Here, Messrs Mandelbrot and Hudson side with the traders, and they use illustrations that remind me a bit of that famous butterfly. "Think of a small country, like Sweden, where every big company does business, directly or indirectly, with every other one. Volvo does something that affects Saab--say, launches a new car model that steals market share. Saab comes back with a fancier car, making satellite-location services standard ... so Ericsson starts selling more Global Positioning System receivers. And so it spins on, throughout the Swedish economy--and spilling gradually into neighboring Finland ... and as far around the world in ever-diminishing ripples as we can measure it." This mutual dependence of the commercial world will naturally be echoed in, and then feed back into that world from, financial markets, the authors suggest. Furthermore, the dependence of future upon past events does much work in creating those apparently unlikely events, cascading bad fortune of the sort that destroyed Long-Term Capital Management. The butterflies are fat tailed, one might say, in defiance of entomology.

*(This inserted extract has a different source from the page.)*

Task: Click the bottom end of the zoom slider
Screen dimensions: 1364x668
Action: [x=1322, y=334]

But then, what is to be done? What does all this mean for, say, the chief financial officer of a corporation, trying to hedge his company's currency position? What does it mean for the hedge funds or speculators who might be tempted to strike a deal with that CFO? What does it mean for the ordinary working stiff trying to invest some of his savings wisely in anticipation of retirement? It means very little, as yet. The authors acknowledge that their "multifractal model of asset returns" is still in its infancy. Indeed, although they acknowledge that fractals are now in vogue in some financial circles, they are wary of this, "as with any fashion there is often more show than substance." They believe that much fundamental research is necessary before a new model can replace the old.

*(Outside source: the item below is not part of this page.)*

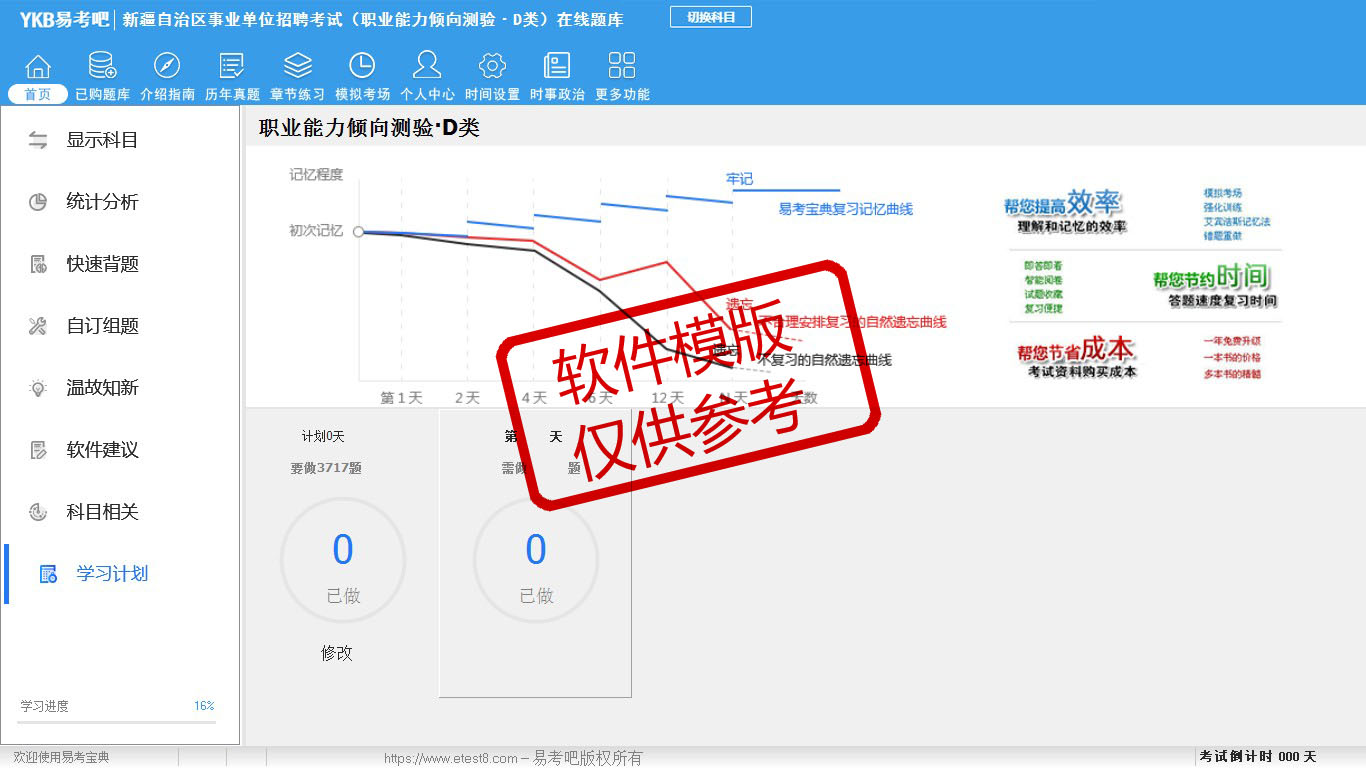
Task: Click 修改 to edit study plan
Action: click(x=337, y=653)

Since I am almost comically underqualified to pass judgments on the merits of this book, I convened (through cyberspace) a panel of experts, consisting of authors who have written well-received books on related subjects, and I asked my panels' opinion. Perhaps the consensus opinion was best expressed by Salih Neftci, author of "An Introduction to the Mathematics of Financial Derivatives," (1996).
Mr. Neftci agreed that financial data do exhibit more that just random walk behavior. He agreed, too, power laws "do not turn out to be integers, but fractions. This effect is fairly significant." The fractal model, then, "is a useful avenue to pursue but it is also one of several possible approaches."
Mr. Neftci's views might be especially significant in that he, a professor at the Graduate School of the City University of New York, is a pillar of the establishment that Messrs. Mandelbrot and Hudson propose to overthrow. We can perhaps take it as a given, then, that this particular establishment, the masters of the house of modern finance, are well aware of the cracks to which their critics point and don't even quarrel with the proposition that a new foundation might be necessary. They are, though, sensibly curious about what exactly the new contractor proposes to do and want to see at least a full blueprint before their existing abode is razed.